Protease is a multifunctional enzyme that breaks down protein through the hydrolysis of peptide bonds, accounting for 60–65% of the world enzyme market (Mostafa et al. 2019; Mechri et al. 2022). It is widely used in many fields, such as detergents, diagnostics, tanning, therapeutics, silver recovery, waste treatment, and peptide synthesis. In recent years, microbial-derived proteases have been increasingly studied due to their specificity and friendly environment (Sharma et al. 2019; Šnajder et al. 2019; Parthasarathy and Gnanadoss 2020). Thermal stability is a crucial property of enzymes for industrial applications. Thermostable proteases are active in the range of 60–70°C without significant changes in their structure or properties. The ability to rapidly convert substrate at high temperatures is a significant factor in improving the efficiency of industrial operations (Zilda et al. 2012; Hussian and Leong 2023). Additionally, implementing high-temperature manufacturing processes offers other benefits, such as reducing the risk of microbial contamination, reducing fluid viscosity, and increasing heat and mass transfer (Synowiecki 2010; Hussian and Leong 2023).

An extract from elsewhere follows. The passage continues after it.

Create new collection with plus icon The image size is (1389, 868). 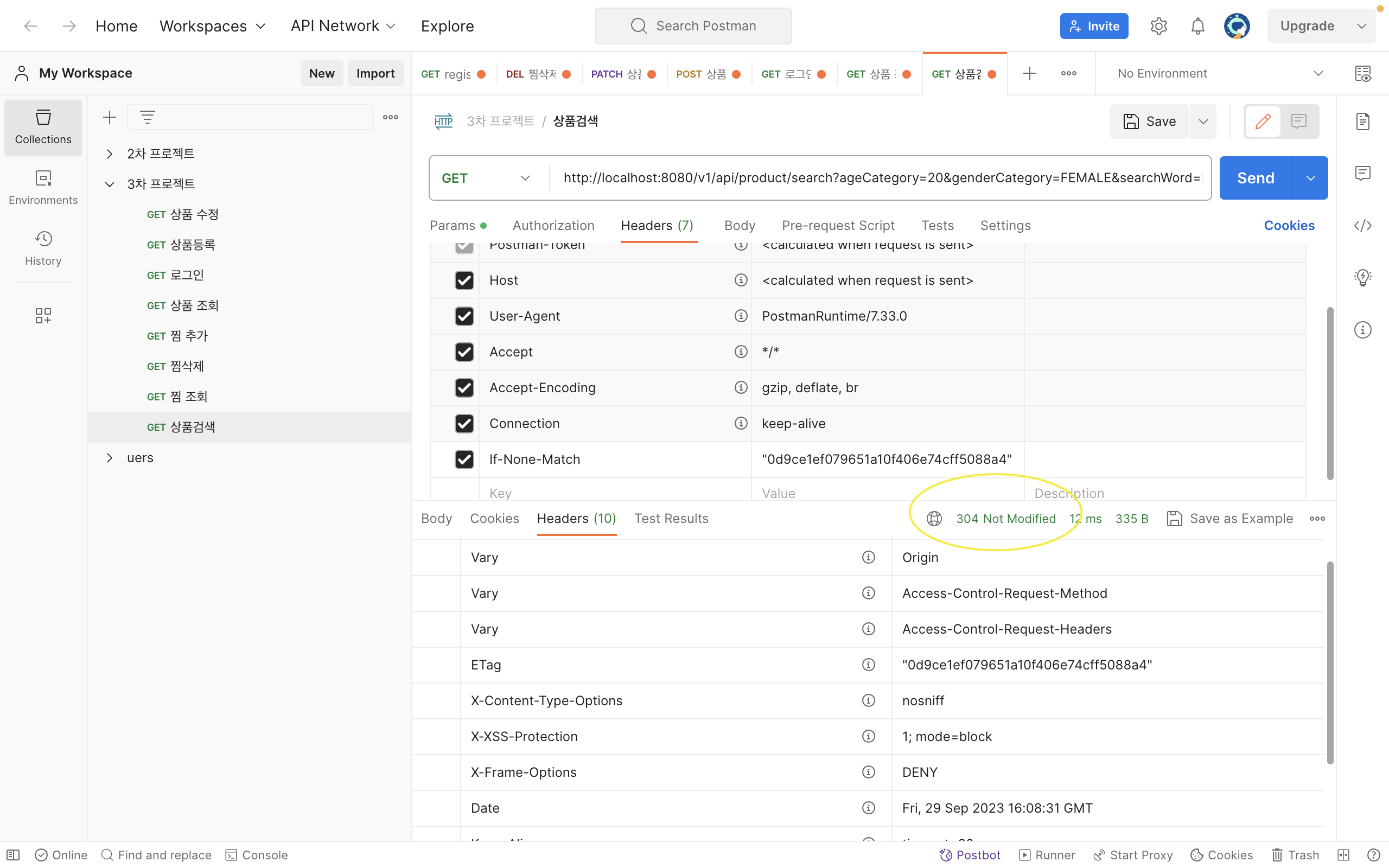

Actinomycetes can biosynthesize a variety of efficient extracellular enzymes. In particular, Streptomyces species produce more than 80% of active natural products, which are essential in industrial fields (Spasic et al. 2018; Al-Dhabi et al. 2020a). Enzymes, including proteases derived from Streptomyces are receiving more and more attention due to their high substrate specificity (Spasic et al. 2018), ability to catalyze at high temperatures, wide pH range, resistance to organic solvents, surfactants, bleaching agents, proteolytic enzymes, and other denaturing agents (Abdullah Al-Dhabi et al. 2020b; Parthasarathy and Gnanadoss). Moreover, Streptomyces species such as S. clavuligerus, S. thermoviolaceus, S. rimouses and S. roseosporus have been shown to produce large quantities of proteases in different culture media (Abdullah Al-Dhabi et al. 2020b; Al-Dhabi et al. 2020a; Boughachiche et al. 2021). This study thus aimed to isolate and characterize a new thermostable extracellular protease from Streptomyces sp. CNXK100, thereby enhancing the database of actinomycete-derived proteases for potential industrial applications.

Experimental

Materials and Methods

Bacterial strain and protease production

Streptomyces sp. CNXK100 strain derived from the Laboratory of Microbial Technology, Institute of Biotechnology and Food Technology, Industrial University of Ho Chi Minh city (Vi et al. 2023) was maintained on modified Gause I agar (casein 10.0 g/l, KNO3 1.0 g/l, K2HPO4 0.5 g/l, MgSO4 · 7H2O 0.5 g/l, NaCl 0.5 g/l, FeSO4 0.01 g/l, agar 20.0 g/l, pH 7.2 ± 0.2) at 30°C and stored at -80°C in glycerol 20%. In order to ensure the strain identity and purity, Streptomyces sp. CNXK100 was restreaked on the same medium and incubated for 5 days at 30°C prior to use.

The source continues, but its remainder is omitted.